_WHAT TO PRODUCE:_ In the listing below, find the line containing "Given: Remove Cricket with its X icon" and the line containing "Given: Open the GitHub social icon". Repeat exactly those two lines and every line between them, nothing more.

_SUPPLIED INFORMATION:_
--- --- ---

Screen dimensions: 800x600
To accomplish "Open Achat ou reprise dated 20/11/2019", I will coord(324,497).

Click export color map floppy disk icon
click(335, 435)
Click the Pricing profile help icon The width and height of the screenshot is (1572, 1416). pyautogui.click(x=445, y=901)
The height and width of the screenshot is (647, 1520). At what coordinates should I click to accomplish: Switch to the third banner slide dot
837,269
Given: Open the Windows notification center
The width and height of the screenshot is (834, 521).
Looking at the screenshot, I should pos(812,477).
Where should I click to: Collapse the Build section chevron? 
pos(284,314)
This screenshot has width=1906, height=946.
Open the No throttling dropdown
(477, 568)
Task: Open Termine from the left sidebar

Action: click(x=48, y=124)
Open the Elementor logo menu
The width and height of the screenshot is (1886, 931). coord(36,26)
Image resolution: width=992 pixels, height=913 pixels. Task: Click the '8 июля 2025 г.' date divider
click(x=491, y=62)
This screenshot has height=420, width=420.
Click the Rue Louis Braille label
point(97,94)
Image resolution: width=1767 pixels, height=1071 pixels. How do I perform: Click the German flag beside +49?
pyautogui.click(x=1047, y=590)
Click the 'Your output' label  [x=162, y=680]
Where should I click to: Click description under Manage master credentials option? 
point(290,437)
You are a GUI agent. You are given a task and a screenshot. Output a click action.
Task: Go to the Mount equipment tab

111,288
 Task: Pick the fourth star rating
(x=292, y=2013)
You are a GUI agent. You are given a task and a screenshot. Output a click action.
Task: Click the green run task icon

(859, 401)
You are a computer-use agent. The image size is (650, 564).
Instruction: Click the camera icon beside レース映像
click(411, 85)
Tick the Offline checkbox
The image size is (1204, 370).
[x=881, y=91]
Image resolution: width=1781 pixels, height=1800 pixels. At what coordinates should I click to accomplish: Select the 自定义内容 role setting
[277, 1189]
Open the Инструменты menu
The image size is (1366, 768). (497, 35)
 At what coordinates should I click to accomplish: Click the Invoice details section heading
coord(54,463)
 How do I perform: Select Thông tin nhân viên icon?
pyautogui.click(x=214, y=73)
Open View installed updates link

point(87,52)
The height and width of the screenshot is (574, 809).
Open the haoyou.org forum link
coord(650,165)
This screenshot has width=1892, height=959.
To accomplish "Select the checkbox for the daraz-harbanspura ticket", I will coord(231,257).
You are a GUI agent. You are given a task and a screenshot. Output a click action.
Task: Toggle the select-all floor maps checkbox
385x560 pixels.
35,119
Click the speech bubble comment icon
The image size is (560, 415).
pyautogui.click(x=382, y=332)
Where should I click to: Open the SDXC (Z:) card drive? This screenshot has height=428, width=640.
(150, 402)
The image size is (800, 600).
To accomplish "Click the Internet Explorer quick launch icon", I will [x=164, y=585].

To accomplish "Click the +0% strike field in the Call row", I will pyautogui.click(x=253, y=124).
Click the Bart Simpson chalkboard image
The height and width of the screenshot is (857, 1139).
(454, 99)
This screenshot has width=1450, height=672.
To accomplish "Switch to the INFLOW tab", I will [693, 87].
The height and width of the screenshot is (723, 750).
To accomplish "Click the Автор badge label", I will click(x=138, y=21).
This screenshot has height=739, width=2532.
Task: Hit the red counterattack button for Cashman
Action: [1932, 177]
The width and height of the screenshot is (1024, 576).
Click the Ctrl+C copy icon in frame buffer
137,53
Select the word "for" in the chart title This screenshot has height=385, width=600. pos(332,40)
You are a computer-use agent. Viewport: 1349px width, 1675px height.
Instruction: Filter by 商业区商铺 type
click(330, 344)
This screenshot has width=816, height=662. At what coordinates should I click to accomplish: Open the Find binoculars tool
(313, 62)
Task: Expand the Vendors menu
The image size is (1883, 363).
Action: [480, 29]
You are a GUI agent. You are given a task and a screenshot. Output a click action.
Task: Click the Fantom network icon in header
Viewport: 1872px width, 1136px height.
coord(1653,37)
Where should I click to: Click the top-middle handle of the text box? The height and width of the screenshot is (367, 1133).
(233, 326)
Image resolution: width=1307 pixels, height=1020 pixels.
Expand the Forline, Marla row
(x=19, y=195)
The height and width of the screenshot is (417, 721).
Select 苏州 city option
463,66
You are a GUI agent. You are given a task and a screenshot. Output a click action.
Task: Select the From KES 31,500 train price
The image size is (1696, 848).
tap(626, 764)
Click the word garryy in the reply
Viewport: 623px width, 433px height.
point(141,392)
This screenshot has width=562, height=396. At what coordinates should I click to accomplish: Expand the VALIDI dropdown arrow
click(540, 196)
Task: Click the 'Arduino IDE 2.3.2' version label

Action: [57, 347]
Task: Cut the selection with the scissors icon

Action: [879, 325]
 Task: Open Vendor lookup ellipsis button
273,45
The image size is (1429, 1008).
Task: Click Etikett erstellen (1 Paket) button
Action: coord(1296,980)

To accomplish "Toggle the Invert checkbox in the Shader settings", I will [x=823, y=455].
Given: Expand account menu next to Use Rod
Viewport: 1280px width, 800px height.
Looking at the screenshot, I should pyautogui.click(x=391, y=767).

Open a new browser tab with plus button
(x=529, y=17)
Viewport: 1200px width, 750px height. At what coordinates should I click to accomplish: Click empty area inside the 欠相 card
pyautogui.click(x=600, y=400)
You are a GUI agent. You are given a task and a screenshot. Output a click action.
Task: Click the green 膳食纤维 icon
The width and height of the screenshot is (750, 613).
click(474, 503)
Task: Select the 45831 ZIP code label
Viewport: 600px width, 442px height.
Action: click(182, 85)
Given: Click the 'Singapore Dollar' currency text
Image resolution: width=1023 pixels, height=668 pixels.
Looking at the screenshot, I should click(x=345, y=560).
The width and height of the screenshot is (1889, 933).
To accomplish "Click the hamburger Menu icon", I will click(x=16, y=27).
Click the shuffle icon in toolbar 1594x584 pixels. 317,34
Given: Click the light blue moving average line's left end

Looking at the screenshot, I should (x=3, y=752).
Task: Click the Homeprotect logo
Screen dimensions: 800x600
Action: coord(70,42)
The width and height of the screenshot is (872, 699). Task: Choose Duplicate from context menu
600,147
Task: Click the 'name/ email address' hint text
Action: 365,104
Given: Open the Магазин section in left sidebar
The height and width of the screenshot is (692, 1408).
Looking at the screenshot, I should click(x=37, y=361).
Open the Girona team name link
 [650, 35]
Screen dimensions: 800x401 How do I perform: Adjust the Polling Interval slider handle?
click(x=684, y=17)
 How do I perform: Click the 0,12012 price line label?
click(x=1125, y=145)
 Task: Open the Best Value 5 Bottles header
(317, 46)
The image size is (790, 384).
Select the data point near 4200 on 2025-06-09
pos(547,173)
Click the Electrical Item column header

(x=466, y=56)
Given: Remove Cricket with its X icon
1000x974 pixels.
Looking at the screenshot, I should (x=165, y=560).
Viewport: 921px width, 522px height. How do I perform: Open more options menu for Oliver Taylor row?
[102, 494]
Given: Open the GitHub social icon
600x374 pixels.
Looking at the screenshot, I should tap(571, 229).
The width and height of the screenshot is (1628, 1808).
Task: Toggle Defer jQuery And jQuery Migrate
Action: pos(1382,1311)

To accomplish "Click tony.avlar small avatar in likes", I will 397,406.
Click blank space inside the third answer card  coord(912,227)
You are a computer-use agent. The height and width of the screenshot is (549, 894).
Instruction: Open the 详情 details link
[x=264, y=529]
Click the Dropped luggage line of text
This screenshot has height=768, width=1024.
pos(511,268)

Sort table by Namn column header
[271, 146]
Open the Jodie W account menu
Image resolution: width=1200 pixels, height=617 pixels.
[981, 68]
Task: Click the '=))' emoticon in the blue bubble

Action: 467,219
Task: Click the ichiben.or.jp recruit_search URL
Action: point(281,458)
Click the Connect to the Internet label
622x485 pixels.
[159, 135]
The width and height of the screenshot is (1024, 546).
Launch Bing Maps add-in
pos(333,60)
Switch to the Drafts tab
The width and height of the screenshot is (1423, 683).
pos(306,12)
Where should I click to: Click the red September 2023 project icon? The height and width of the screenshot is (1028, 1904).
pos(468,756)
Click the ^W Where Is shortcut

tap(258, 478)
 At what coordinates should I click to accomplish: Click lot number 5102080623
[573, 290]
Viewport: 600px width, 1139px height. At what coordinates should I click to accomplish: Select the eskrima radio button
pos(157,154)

--- --- ---

_THE COMPLETED TASK:_
Given: Remove Cricket with its X icon
1000x974 pixels.
Looking at the screenshot, I should (x=165, y=560).
Viewport: 921px width, 522px height. How do I perform: Open more options menu for Oliver Taylor row?
[102, 494]
Given: Open the GitHub social icon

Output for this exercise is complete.